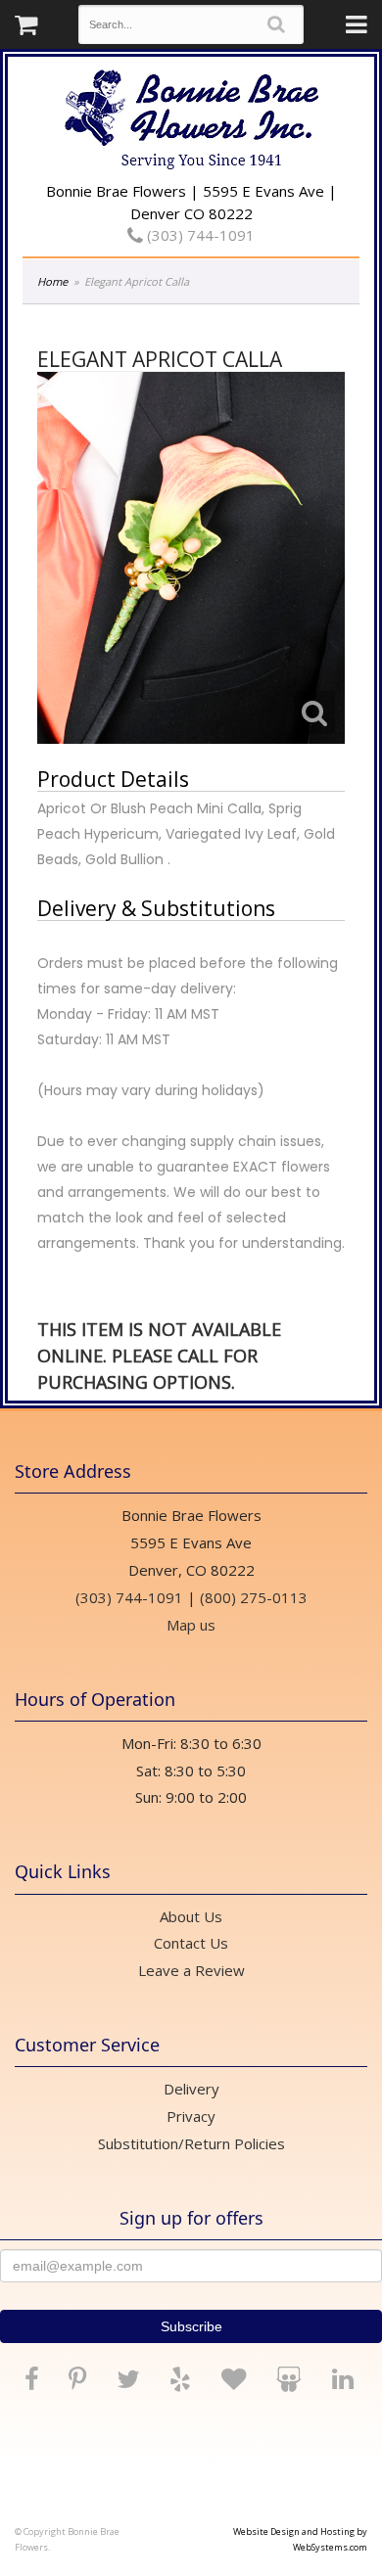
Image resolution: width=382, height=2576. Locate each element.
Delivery (191, 2088)
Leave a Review (191, 1970)
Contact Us (191, 1943)
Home (52, 281)
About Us (191, 1916)
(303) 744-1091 (199, 235)
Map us (191, 1624)
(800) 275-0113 (254, 1597)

§ **ABOUT THIS EXERCISE**:
Drop the pictures and copy the data exactly.

§ **COMPLETED EXERCISE**:
Image resolution: width=382, height=2576. Locate each element.
Delivery (191, 2088)
Leave a Review (191, 1970)
Contact Us (191, 1943)
Home (52, 281)
About Us (191, 1916)
(303) 744-1091 (199, 235)
Map us (191, 1624)
(800) 275-0113 (254, 1597)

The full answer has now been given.